Please rewrite the lines of the records below as one numbered list, skipping any blank lines and leaving the pictures out of your answer.

#### INPUT RECORDS

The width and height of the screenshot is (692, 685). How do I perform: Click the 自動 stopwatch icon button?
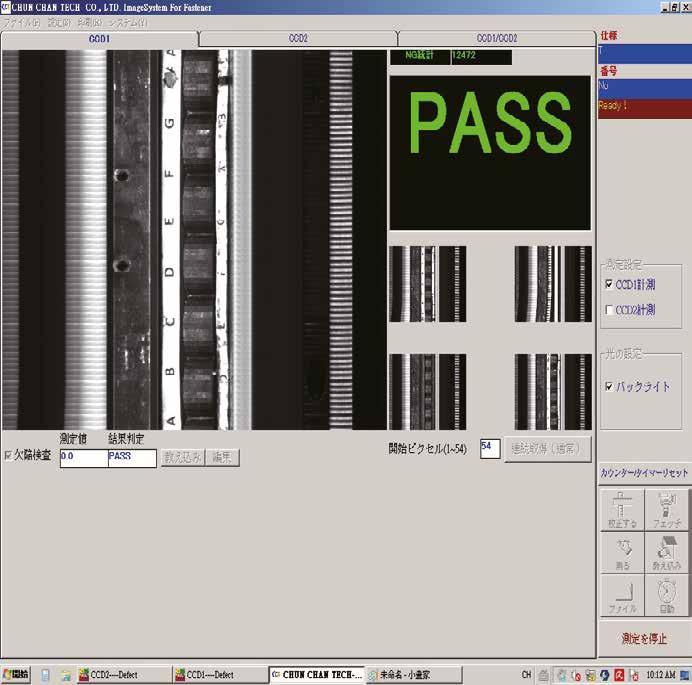pyautogui.click(x=667, y=595)
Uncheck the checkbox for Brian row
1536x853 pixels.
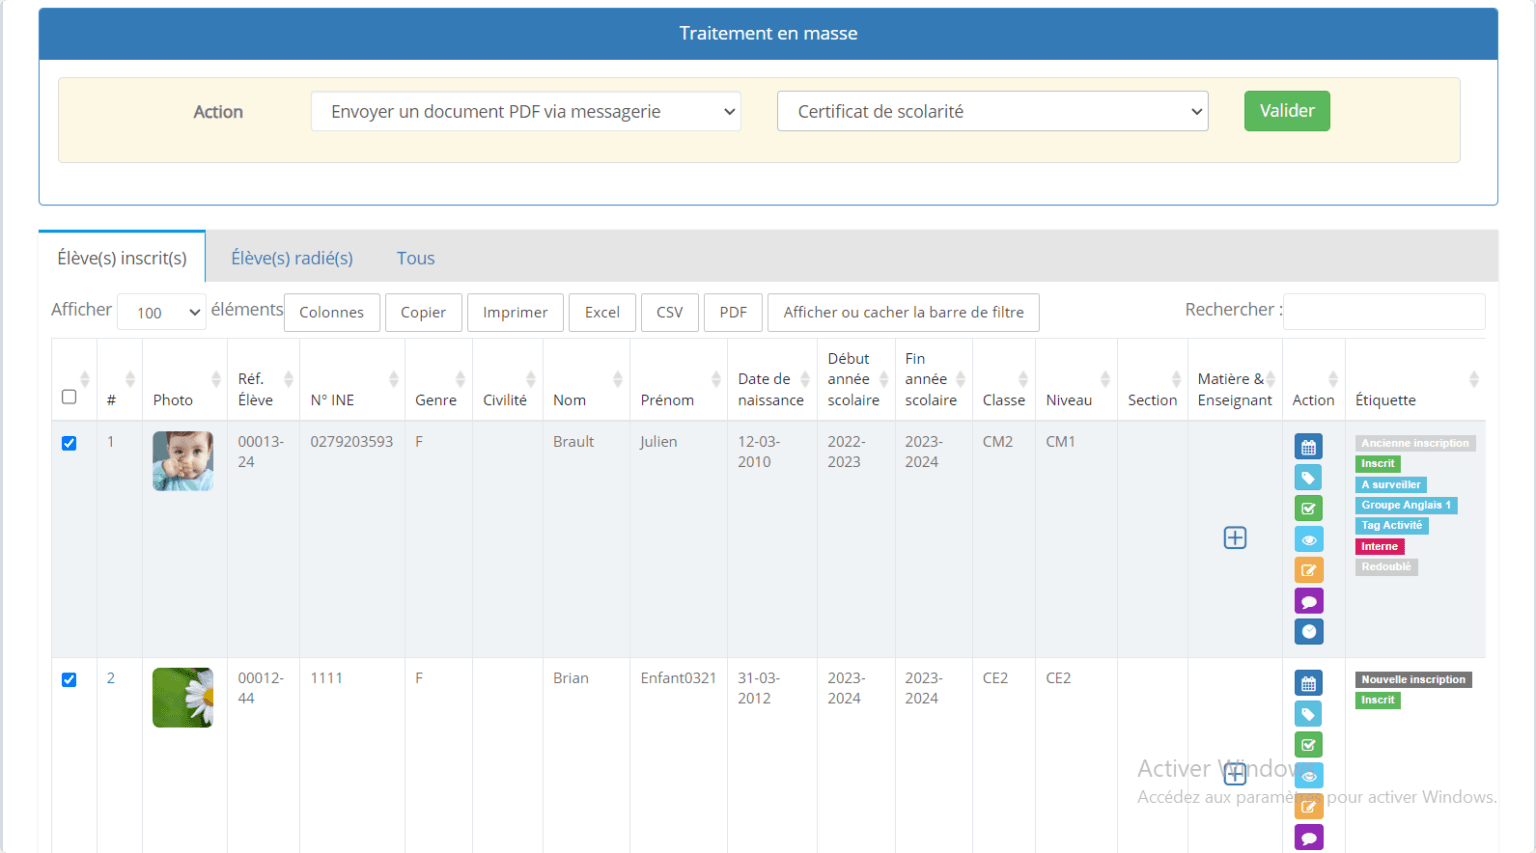click(69, 680)
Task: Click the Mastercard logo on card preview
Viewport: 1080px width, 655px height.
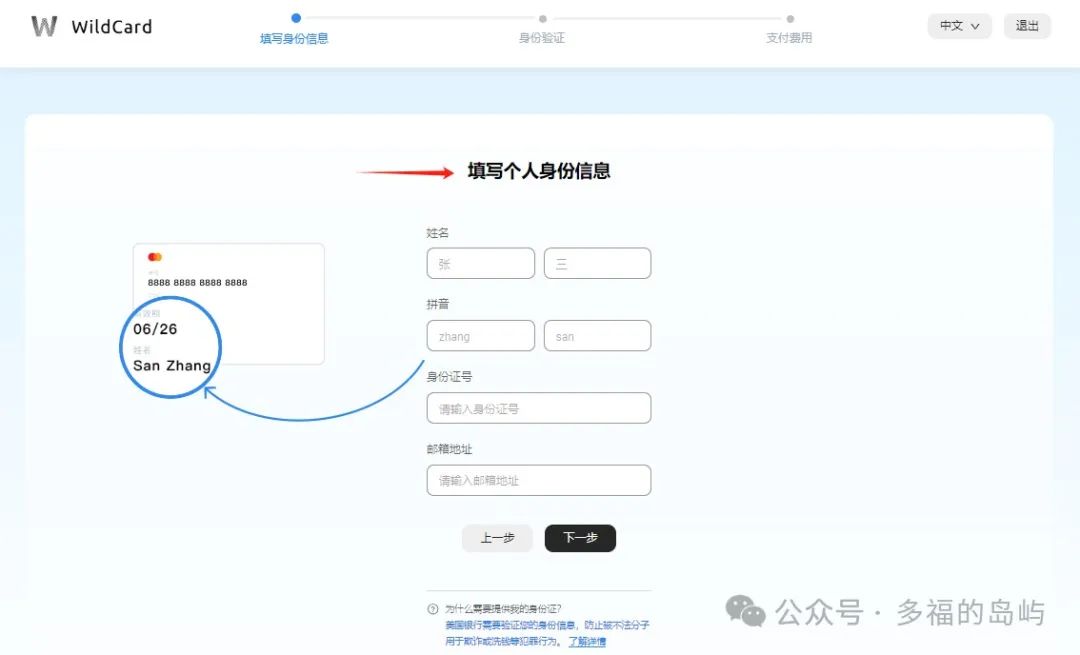Action: [155, 257]
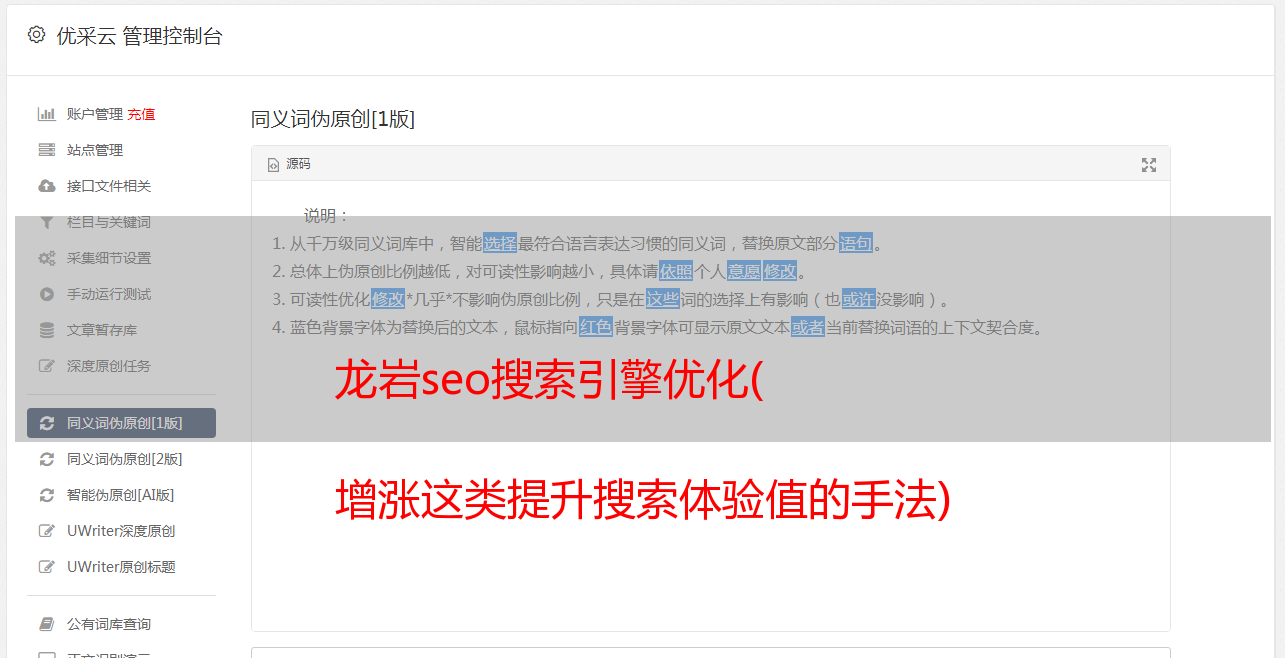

########

_SOLUTION BELOW_.
1. The width and height of the screenshot is (692, 685). How do I perform: Click the 自動 stopwatch icon button?
2. pyautogui.click(x=667, y=595)
3. Uncheck the checkbox for Brian row
4. 1536x853 pixels.
5. click(69, 680)
6. Task: Click the Mastercard logo on card preview
7. Viewport: 1080px width, 655px height.
8. Action: [155, 257]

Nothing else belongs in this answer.